According to a report in Bloomberg, this type of credit fraud scam is increasing and could only get worse thanks to the data breach at credit scoring company Equifax. In the hack announced last Thursday (Sept. 7), the company said names, Social Security numbers and other information on 143 million consumers in the U.S. were potentially breached. This information could give identity thieves the means to meld the stolen data with new identities, possibly resulting in the opening of fake credit lines associated with fake identities.
The cybercrime technique, which wasn’t on the minds of law enforcement just five years ago, now accounts for as high as 20 percent of all credit card loans that go unpaid, reported Bloomberg, citing data from Auriemma Consulting Group. What’s more, synthetic identity theft may have cost banks $6 billion or more in 2016 alone. The crimes with fake identities are increasing at the same time credit card companies have gotten retailers of all stripes to roll out EMV-enabled payment systems. EMV chip cards are supposed to be harder to hack.
In the past, Bloomberg noted, synthetic identity theft took a lot of time to pull off — a main reason why there wasn’t a massive amount of this type of cybercrime. In its basic form, hackers steal a Social Security number or try to guess a number that isn't being used, then combine that number with a fake identity. They rely on real addresses to create the identities, then begin opening credit cards.
Banks often reject the first request because there is no credit card history, but bank inquiries with the credit scoring companies create a history.
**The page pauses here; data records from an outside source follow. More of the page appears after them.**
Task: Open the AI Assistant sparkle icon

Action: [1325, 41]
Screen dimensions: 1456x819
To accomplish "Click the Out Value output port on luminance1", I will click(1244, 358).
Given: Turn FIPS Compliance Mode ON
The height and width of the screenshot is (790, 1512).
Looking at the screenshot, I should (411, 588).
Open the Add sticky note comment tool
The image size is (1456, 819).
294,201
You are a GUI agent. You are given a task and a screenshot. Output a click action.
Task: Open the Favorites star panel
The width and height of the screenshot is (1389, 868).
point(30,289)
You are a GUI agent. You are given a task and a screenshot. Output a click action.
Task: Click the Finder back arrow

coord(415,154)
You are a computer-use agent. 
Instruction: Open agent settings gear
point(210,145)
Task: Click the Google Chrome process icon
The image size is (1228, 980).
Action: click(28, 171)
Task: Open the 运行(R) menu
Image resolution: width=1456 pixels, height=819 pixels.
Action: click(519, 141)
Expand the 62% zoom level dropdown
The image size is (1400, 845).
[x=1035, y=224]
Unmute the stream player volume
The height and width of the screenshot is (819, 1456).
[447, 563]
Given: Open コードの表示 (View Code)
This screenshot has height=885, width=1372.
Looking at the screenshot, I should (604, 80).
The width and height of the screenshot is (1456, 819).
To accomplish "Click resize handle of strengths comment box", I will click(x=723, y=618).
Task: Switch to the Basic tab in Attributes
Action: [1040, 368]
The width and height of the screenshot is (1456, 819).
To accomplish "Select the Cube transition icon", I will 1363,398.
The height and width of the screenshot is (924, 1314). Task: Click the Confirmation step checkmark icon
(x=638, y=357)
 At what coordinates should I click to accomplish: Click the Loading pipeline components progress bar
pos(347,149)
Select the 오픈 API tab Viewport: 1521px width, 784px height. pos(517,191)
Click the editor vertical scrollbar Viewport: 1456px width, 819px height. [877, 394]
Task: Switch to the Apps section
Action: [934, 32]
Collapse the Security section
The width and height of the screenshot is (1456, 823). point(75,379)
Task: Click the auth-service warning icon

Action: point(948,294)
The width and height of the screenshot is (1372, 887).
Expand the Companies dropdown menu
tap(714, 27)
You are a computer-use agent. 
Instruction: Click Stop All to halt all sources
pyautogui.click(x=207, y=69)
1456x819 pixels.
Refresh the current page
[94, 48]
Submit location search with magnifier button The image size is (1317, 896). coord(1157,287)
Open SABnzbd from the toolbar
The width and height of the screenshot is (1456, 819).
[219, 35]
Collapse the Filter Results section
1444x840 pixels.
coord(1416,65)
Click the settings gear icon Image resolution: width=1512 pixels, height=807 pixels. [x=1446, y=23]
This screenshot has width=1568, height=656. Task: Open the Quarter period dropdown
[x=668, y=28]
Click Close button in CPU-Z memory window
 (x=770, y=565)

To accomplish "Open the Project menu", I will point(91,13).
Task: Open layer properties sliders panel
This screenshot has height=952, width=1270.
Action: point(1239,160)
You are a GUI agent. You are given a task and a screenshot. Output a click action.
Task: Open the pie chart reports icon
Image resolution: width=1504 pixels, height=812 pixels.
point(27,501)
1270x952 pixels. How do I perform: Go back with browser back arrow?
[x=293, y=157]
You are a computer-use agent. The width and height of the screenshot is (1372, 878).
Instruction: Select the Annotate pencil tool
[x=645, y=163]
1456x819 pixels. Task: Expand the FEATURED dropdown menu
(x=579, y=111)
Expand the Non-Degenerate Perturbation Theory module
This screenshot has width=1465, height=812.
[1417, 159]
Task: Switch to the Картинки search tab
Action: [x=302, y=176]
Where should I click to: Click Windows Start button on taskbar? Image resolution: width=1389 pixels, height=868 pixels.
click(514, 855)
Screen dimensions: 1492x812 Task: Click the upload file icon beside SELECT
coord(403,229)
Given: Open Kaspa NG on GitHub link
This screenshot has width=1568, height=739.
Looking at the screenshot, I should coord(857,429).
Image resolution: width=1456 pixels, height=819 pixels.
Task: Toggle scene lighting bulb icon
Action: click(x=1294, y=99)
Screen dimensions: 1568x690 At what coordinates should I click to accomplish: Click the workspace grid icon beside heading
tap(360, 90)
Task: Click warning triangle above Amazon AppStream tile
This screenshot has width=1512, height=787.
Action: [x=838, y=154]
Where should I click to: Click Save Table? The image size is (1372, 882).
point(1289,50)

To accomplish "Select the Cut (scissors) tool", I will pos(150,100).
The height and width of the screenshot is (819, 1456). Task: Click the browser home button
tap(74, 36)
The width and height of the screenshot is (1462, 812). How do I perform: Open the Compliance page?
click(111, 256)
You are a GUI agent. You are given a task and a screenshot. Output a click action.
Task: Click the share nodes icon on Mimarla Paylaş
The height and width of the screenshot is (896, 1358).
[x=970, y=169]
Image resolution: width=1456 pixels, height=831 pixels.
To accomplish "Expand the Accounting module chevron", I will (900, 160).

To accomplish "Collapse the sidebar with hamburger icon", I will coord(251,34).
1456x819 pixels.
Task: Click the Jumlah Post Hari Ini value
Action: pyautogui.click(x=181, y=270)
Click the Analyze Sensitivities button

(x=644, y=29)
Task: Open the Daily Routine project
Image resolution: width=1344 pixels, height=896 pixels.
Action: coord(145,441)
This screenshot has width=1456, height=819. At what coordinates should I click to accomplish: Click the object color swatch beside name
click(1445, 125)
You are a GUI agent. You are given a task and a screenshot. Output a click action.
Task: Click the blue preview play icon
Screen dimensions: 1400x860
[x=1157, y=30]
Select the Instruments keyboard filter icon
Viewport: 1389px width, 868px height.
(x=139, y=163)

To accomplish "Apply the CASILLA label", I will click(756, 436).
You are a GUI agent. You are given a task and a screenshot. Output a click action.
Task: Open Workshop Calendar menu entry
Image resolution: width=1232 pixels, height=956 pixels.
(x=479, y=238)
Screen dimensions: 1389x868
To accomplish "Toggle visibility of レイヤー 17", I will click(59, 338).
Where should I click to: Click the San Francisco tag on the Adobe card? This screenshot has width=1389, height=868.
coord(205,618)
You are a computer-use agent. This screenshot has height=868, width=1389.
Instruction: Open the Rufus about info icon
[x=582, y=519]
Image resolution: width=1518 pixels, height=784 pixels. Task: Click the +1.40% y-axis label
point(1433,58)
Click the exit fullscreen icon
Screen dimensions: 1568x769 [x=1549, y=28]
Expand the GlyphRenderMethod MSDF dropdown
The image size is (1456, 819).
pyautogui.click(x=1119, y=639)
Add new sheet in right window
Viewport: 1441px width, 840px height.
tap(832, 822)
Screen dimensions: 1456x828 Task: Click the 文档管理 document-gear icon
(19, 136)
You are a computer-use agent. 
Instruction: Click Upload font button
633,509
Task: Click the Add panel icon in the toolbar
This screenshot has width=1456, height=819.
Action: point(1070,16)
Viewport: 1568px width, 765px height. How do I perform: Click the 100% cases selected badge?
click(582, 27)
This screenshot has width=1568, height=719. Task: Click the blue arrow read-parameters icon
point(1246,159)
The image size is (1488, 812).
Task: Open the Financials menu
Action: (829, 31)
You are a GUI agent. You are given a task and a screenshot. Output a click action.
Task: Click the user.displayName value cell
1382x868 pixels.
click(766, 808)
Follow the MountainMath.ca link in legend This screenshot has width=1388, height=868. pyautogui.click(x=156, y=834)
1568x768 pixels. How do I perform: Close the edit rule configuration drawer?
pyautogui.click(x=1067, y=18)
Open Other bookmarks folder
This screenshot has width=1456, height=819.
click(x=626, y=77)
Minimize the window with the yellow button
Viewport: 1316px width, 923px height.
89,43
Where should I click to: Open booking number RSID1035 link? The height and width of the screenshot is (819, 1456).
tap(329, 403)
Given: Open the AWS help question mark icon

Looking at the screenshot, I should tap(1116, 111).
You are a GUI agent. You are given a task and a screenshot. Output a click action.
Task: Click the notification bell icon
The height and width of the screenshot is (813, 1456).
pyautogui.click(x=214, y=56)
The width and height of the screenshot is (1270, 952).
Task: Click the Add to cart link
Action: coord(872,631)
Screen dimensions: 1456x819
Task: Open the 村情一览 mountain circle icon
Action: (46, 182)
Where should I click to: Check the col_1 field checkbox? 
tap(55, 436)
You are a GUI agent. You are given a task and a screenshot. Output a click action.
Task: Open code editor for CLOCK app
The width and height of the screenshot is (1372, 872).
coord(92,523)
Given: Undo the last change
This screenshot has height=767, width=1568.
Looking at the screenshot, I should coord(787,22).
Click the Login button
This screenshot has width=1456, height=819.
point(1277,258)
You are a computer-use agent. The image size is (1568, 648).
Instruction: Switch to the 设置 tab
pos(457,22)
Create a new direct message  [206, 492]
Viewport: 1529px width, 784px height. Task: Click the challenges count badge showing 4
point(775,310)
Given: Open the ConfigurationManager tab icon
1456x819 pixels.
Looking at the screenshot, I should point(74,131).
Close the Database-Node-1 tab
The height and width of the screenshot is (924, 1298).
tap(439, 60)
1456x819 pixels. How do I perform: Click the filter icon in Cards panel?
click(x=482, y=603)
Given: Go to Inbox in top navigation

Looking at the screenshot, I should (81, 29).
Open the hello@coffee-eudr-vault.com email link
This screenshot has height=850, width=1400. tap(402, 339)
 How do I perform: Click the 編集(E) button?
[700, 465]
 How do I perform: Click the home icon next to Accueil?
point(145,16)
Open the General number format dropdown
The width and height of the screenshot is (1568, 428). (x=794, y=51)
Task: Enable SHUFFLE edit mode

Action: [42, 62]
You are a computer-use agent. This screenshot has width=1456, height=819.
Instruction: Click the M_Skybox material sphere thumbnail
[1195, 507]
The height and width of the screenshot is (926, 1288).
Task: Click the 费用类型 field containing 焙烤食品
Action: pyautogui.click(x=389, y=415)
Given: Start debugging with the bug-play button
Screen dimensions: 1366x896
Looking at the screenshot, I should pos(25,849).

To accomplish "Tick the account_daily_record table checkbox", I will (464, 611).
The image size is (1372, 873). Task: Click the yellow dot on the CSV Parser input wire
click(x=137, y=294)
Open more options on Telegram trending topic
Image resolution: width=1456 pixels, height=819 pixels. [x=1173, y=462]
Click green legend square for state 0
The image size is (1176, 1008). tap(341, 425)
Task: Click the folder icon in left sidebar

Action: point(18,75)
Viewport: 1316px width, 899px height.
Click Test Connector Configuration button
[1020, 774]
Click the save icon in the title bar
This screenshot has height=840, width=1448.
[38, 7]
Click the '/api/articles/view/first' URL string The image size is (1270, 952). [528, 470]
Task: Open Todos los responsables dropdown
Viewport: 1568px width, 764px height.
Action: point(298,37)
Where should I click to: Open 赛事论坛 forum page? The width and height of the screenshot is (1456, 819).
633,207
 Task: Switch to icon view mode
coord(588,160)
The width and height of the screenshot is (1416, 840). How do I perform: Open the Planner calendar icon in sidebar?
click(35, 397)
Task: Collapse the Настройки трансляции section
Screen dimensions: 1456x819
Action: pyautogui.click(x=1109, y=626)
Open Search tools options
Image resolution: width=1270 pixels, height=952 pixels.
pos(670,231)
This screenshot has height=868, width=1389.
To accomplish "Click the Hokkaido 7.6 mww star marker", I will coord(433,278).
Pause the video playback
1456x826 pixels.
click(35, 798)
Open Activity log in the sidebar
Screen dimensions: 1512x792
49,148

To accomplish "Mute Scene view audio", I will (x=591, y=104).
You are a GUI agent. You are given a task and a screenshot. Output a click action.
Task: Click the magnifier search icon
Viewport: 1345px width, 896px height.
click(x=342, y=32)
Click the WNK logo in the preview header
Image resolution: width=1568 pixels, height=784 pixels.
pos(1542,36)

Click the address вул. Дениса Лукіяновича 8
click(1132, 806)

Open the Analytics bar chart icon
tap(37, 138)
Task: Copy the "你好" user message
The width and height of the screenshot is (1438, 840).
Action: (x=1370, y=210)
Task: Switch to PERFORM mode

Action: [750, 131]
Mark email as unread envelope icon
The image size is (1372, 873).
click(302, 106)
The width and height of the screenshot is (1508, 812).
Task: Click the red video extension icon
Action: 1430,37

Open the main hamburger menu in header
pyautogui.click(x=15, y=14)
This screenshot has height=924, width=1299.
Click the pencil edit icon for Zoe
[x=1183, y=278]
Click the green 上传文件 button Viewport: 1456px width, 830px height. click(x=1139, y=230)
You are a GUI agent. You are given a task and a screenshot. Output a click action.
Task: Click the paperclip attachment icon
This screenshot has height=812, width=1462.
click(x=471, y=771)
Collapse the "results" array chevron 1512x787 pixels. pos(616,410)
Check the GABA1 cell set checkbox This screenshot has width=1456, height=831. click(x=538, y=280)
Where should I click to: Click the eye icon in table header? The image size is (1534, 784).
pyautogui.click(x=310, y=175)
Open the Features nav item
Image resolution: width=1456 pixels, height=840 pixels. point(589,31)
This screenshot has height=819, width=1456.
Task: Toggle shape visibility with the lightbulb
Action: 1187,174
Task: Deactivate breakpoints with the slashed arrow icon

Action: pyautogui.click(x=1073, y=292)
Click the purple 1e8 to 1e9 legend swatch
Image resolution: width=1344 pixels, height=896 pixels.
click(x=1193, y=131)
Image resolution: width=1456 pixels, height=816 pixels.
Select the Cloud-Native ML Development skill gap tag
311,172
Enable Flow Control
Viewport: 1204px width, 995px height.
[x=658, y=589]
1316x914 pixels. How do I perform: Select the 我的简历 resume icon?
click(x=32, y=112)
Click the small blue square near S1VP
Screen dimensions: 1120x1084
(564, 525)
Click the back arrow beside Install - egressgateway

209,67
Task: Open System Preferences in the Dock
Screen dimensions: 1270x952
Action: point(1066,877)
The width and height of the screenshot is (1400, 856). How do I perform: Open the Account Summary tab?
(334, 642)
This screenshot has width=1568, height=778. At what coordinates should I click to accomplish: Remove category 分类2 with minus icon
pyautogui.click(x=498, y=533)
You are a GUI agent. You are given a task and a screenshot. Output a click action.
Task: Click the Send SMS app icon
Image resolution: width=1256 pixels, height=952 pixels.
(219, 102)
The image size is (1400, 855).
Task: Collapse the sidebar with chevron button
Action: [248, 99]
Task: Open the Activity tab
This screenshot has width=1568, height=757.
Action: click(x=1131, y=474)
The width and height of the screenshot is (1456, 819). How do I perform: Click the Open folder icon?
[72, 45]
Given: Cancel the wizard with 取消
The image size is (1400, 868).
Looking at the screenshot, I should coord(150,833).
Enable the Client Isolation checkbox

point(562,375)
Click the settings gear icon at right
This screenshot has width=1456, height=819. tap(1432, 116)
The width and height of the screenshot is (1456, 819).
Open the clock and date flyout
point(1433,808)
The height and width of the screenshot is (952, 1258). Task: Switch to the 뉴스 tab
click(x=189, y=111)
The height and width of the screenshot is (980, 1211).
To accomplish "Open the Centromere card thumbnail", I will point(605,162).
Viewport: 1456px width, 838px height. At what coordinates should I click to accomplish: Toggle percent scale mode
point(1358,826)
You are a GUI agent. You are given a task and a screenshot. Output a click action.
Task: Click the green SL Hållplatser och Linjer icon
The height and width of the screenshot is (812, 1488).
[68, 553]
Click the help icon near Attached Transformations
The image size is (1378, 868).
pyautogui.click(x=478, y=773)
That, in turn, enables cyberattackers to get a credit card the next time around, reported Bloomberg.
“In the last two months, I’ve talked to three large credit card issuers, two large telecommunication firms, a large retailer, a large auto lender and a large fraud consulting company — and every one has had huge synthetic fraud concerns,” says Paul Bjerke, vice president for fraud and identity at LexisNexis Risk Solutions Inc., told Bloomberg.